Automatic Machine Learning Derived from Scholarly Big Data
This addresses the time-consuming and knowledge-intensive process of algorithm selection for practitioners, though it is incremental as it builds on existing word embedding and recommendation techniques.
The paper tackles the challenge of selecting optimal machine learning algorithms for new datasets by introducing Sommelier, an expert system that uses word embeddings from academic publications to recommend algorithms, achieving on average 97.7% of optimal accuracy across 121 datasets and 53 algorithms.
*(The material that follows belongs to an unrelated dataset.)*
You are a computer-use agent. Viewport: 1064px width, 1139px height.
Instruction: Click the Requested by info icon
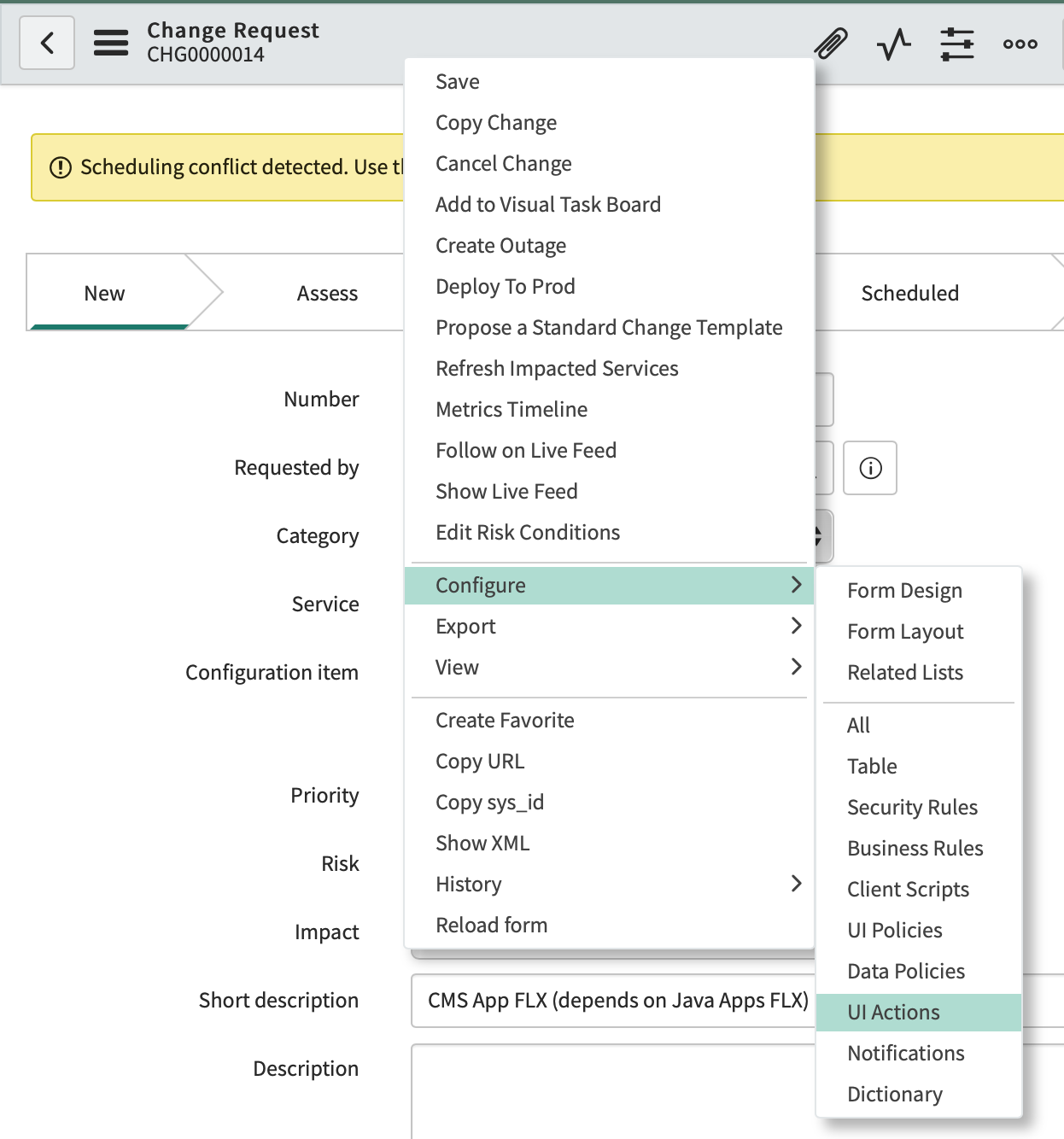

One of the challenging aspects of applying machine learning is the need to identify the algorithms that will perform best for a given dataset. This process can be difficult, time consuming and often requires a great deal of domain knowledge. We present Sommelier, an expert system for recommending the machine learning algorithms that should be applied on a previously unseen dataset. Sommelier is based on word embedding representations of the domain knowledge extracted from a large corpus of academic publications. When presented with a new dataset and its problem description, Sommelier leverages a recommendation model trained on the word embedding representation to provide a ranked list of the most relevant algorithms to be used on the dataset. We demonstrate Sommelier's effectiveness by conducting an extensive evaluation on 121 publicly available datasets and 53 classification algorithms. The top algorithms recommended for each dataset by Sommelier were able to achieve on average 97.7% of the optimal accuracy of all surveyed algorithms.